Venue
Cooper Gallery Dundee
Location
Scotland

“It is not enough to merely co-exist. This project is truly collaborative — it has developed through dialogue and co-authorship”

Publicly deploying an ethics of collaboration David Barnett, Sam Belinfante and Bruce McLean undertook a performance project that combined opera, comedy, drawings, sculpture and moving images. Working across three different sites in Dundee, the Cooper Gallery at DJCAD, the City Square and the Botanic Gardens, A CUT A SCRATCH A SCORE deliberately sought to stage a work that in the words of the early Soviet filmmaker Sergei Eisenstein, was a chance to “See the music and hear the image”.

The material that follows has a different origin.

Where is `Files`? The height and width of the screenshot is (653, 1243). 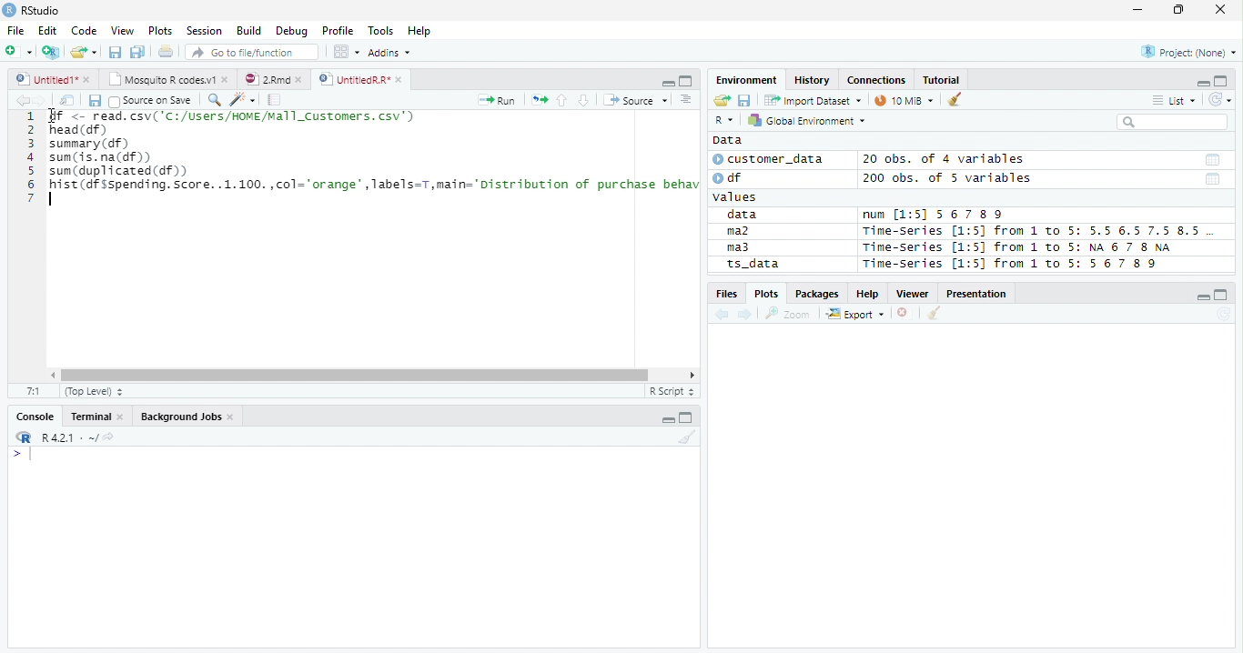
Files is located at coordinates (726, 294).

Described as “as a stage for the city and its people”, the performance was a catalyst for a range of wider activities that fore-grounded critical debate and examined ideas of what an engaged audience could be and its relationship to the art work as collaborators. In addition to commissioning David Barnett, Sam Belinfante and Bruce McLean to make this new work, the curator Sophia Hao set in place a programme of text based events that opened up vital spaces for debate and dialogue. Key to this approach was Hao’s invitation to three writers to work in residence during A CUT A SCRATCH A SCORE. This live writing initiative; An Action of Words involved myself, Ajay AS Hothi and Christina Manning Lebek in a close interrogation of the publicly stated ethic of collaboration that lay at the heart of A CUT A SCRATCH A SCORE. Working alongside MFA students from DJCAD, the three writers led a daily meet the writers’ event and one of 5 salon events, all of which performed as an immediate critical environment for the performance and the curatorial vision initiated by Hao. Open to members of the public the Salon and the meet the writers’ sessions were instrumental in generating a substantial body of writing, reflections and questions, which is still ongoing.

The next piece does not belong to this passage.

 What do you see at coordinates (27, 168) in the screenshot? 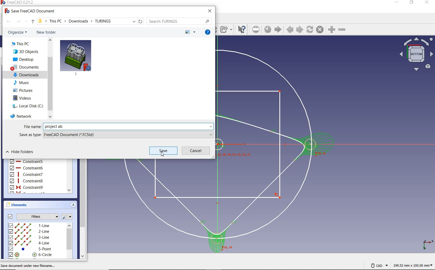
I see `constraint6` at bounding box center [27, 168].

Embedded in this rich and fertile ground of debate A CUT A SCRATCH A SCORE became material in a much deeper event, which gathered to itself an active cast of characters, each with their own improvised script. Although not visibly present on the red stage of A CUT A SCRATCH A SCORE, this expanded cast did not ‘perform’ in a conventional sense; instead they ‘performed’ a curatorial vision that placed the art work as only one entity amongst many in the production and presentation of a performance and exhibition. It is this aspect, perhaps missed by the audience for the final performance that enacted the ‘manifesto’ of David Barnett, Sam Belinfante and Bruce McLean; “It is not enough to merely co-exist”.

The politics put into play by this multi faceted event were devoutly non-hierarchical. Whilst A CUT A SCRATCH A SCORE could be viewed as a conventional parade of technical skill, for instance the presence of renowned Mezzo-soprano Lore Lixenberg and Cantiones Sacrae a vocal ensemble that specialises in polyphonic choral music of the Renaissance period, or as a digitally driven spectacle, Barnett, Belinfante and McLean made thorough use of video projectors and live digital editing. A CUT A SCRATCH A SCORE was instead essentially a prologue to a considered and thoughtful event that reflected upon the potential inherent in contemporary curation.

To view the work of Barnett, Belinfante and McLean as the only show in town is to miss the meat of this expanded project. The joy and success of this project, after a decade of relational and participatory public art practice that sought to ‘engage’ the viewer through didactic and pedagogical methods, is that Sophia Hao has provided a template that reinvigorates and replenishes the staid rhetoric of public art. By addressing the usually ephemeral debate and dialogue that always surrounds a live event, Hao has expanded the circle of what constitutes an author and crucially developed a curatorial practice that places this debate and dialogue on an equal footing with the art work itself.

A CUT A SCRATCH A SCORE, these words imply leaving a mark. After an intensive 5 days for everyone involved, the mark left behind is an arrow that points assuredly at the necessity and value of “dialogue and co-authorship” in contemporary art practice and curation.